Antiga rua onde hoje é a praça da Conceição. Década 1980, Cyber-Macau, Fátima Paulet, 2012

Chamava a atenção pelo seu nariz deformado, como uma bola de carne, saliente.  A lenda dizia que quando criança teve uma parte do nariz arrancado por uma Piranha. Verdade ou não o certo é que o rio onde se banhava quando criança chamava-se Piranhas, antes habitado pelos tapuias que nos setecentos foram massacrados pelos invasores europeus. O aleijo não o incomodava e seus modos educados desapareciam com a deformação. Pelos cinquenta, em Macau, “botador” de água do curral de Luiz Bezerra e fazendo os mandados da casa quando Roberto nasceu e morreu, assim, mais que de repente. Afeiçoara-se à criança e sentiu sua  morte prematura.  Depois foi trabalhar em outra casa de Macau nos mandados e recados e nova tragédia tangenciando sua vida.

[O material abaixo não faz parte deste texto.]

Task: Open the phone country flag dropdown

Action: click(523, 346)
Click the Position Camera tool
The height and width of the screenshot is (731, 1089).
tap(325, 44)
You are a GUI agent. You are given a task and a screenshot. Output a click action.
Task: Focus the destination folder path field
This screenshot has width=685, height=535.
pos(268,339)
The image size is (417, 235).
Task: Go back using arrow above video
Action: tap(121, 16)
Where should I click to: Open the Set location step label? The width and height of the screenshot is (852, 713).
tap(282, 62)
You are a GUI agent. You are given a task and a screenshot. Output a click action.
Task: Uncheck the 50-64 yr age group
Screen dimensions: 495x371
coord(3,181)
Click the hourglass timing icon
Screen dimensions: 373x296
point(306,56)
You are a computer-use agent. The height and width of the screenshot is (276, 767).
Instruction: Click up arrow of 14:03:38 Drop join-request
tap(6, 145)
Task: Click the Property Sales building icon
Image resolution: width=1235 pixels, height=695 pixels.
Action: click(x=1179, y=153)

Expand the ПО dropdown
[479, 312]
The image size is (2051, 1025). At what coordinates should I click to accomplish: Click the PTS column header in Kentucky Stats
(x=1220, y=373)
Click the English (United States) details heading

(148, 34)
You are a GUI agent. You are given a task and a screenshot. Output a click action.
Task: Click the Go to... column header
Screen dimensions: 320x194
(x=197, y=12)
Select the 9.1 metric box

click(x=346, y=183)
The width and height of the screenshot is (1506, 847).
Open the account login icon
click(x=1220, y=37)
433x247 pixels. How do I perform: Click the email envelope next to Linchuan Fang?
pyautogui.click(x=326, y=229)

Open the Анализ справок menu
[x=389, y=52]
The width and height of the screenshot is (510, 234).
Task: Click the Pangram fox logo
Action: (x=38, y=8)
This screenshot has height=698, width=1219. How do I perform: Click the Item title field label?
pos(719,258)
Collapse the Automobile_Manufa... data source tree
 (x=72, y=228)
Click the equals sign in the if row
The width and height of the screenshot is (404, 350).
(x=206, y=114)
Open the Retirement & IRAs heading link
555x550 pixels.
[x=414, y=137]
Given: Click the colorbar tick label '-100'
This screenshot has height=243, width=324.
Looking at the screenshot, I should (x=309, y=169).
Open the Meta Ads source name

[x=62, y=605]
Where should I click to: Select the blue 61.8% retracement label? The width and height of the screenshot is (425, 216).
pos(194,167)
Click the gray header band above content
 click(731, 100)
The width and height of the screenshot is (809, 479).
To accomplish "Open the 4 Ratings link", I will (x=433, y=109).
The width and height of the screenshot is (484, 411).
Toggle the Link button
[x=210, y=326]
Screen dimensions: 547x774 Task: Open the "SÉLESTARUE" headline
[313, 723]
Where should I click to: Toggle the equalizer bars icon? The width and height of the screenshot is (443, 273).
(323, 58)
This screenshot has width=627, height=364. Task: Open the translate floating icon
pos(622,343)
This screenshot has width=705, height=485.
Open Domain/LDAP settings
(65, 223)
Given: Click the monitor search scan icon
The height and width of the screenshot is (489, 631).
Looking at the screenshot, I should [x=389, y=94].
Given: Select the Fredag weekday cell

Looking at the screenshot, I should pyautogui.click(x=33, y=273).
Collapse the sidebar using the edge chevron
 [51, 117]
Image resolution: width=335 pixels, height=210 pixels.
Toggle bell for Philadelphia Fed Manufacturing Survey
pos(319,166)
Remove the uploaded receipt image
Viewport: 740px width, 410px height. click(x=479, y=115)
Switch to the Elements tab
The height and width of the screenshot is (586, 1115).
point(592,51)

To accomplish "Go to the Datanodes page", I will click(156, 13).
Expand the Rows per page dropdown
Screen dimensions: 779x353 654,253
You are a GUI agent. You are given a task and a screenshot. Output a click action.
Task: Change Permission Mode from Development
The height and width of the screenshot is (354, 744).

Outra criança da qual também se afeiçoara foi morta num acidente: um tiro fatal encerrou a vida da criança que passeava inocentemente.  Jurou que não trabalharia mais em casas que tivessem crianças e assim o fez. Encontramos Gonçalo décadas depois, místico.  Acompanhavam-no as alminhas das crianças que ele tanto amou e deu carinho, assim afirmava. E eram elas que agora por meio dele, obravam pequenos milagres, curando os males da alma e do corpo.